Il bastone, sporcato dall’egoismo e dall’arroganza, racconta dei potenti diventati prepotenti senza scrupolo che non si curano delle istanze di quel popolo fiducioso che li ha scelti.
Un’installazione e una performance che servono a Luigi De Giovanni per raccontare della povera gente che, pur avendo vissuto la rivoluzione, non conta nulla nella scacchiera di quei pochi potenti che ne decidono, “rimestando” di continuo nel mastello del mondo, le sorti.

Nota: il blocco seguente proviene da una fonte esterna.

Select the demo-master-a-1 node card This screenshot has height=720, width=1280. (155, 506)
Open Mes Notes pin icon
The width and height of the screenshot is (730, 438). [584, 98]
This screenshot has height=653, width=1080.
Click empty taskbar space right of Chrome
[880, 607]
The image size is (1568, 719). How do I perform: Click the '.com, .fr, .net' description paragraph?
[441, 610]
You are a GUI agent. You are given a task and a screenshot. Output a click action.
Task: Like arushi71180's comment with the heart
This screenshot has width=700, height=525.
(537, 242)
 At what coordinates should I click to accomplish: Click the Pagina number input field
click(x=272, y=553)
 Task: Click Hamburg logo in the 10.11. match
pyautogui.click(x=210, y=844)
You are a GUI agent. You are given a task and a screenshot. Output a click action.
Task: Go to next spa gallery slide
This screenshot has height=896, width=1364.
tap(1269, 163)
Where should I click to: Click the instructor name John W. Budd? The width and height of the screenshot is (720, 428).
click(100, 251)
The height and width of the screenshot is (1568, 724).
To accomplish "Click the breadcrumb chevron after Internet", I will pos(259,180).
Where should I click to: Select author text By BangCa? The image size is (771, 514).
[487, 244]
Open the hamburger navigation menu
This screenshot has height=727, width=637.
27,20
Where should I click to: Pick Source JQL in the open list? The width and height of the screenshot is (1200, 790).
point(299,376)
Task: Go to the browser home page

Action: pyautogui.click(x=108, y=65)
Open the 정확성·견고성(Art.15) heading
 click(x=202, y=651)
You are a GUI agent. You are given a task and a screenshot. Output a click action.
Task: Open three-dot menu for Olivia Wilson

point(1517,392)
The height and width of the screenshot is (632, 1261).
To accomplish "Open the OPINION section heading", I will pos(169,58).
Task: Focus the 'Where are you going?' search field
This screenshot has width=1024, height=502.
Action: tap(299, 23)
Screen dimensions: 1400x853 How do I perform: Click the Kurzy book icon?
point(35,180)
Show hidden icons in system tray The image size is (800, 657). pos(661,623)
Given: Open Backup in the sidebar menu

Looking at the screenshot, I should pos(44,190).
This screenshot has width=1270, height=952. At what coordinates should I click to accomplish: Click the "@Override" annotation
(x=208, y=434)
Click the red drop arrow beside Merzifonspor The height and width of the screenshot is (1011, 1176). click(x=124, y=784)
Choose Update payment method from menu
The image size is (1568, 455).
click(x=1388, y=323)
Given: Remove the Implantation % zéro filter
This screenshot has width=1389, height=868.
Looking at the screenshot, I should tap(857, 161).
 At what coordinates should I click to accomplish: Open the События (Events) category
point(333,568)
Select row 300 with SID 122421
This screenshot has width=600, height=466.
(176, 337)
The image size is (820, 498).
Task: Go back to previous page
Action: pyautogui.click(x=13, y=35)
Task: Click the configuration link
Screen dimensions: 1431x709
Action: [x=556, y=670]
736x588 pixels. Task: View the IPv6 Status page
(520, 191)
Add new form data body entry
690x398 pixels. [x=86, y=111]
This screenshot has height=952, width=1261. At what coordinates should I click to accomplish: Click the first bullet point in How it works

Il gesto partirà da un grande bidone, riempito di un denso liquido rosso scuro, situato al centro dello studio con dentro il bastone che servirà a rimestare: l’azione verrà fatta dai visitatori e le poche persone, che riusciranno a usare il “bastone” del potere, rimestando simboleggeranno i potenti che incuranti dei diritti dei poveri, si spartiscono le ricchezze sino a ridurre interi popoli alla fame. Nel pavimento, ricoperto da polveri bianche schizzate di rosso vermiglio e da ombre di colore tetro, si avvertiranno le tracce di rivoluzione anche osservando l’implorazione delle trentasei piccole tele (cm 20×20 ciascuna) che esalteranno la forza delle idee di pace che, purtroppo, svaporano in violenza che si diffonde coinvolgendo sempre più persone del popolo perse nel vuoto: un vuoto che porta molto spesso “dalla padella nella brace”.